Taxation & Government Incentives – risks related to taxation and changes in government incentives.
3. Production
Costs – risks related to costs of production including commodity prices, future contracts, inventory.
Supply Chain – risks related to the company’s suppliers.
Manufacturing – risks related to the company’s manufacturing process including product quality and product recalls.
Human Capital – risks related to recruitment, training and retention of key employees, employee relationships & unions labor disputes, pension, and post retirement benefits, medical, health and welfare benefits, employee misconduct, employee litigation.
4. Technology & Innovation
Innovation / R&D – risks related to innovation and new product development.
Technology – risks related to the company’s reliance on technology.
Cyber Security – risks related to securing the company’s digital assets and from cyber attacks.
Trade Secrets & Patents – risks related to the company’s ability to protect its intellectual property and to infringement claims against the company as well as piracy and unlicensed copying.
5. Ability to Sell
Demand – risks related to the demand of the company’s goods and services including seasonality, reliance on key customers.

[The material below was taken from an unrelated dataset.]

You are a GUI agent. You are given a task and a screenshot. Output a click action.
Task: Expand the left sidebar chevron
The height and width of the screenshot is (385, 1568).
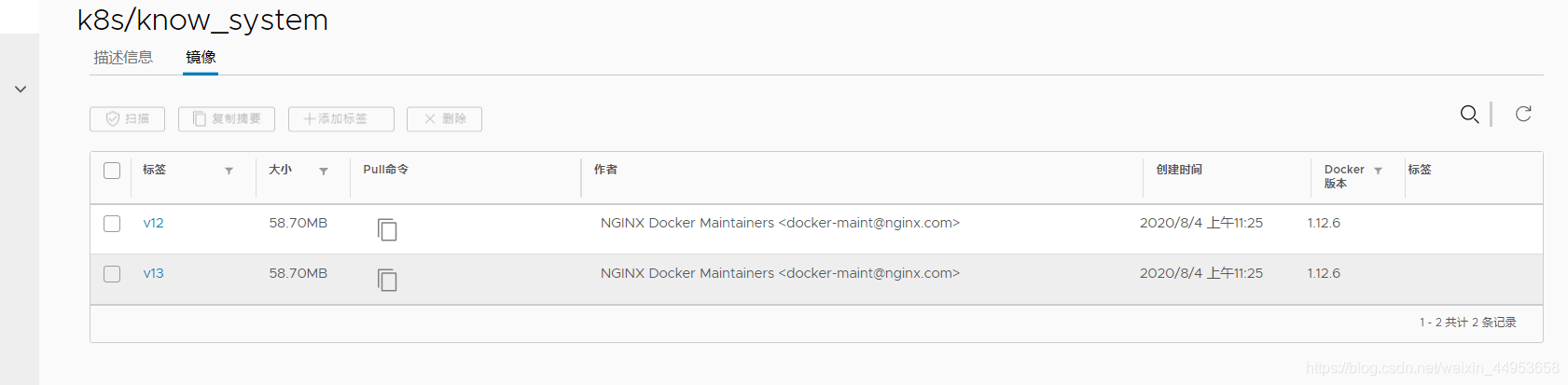tap(20, 89)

Competition – risks related to the company’s competition including substitutes.
Sales & Marketing – risks related to sales, marketing, and distribution channels, pricing, and market penetration.
Brand & Reputation – risks related to the company’s brand and reputation.
6. Macro & Political
Economy & Political Environment – risks related to changes in economic and political conditions.
Natural and Human Disruptions – risks related to catastrophes, floods, storms, terror, earthquakes, coronavirus pandemic/COVID-19.
International Operations – risks related to the global nature of the company.
Capital Markets – risks related to exchange rates and trade, cryptocurrency.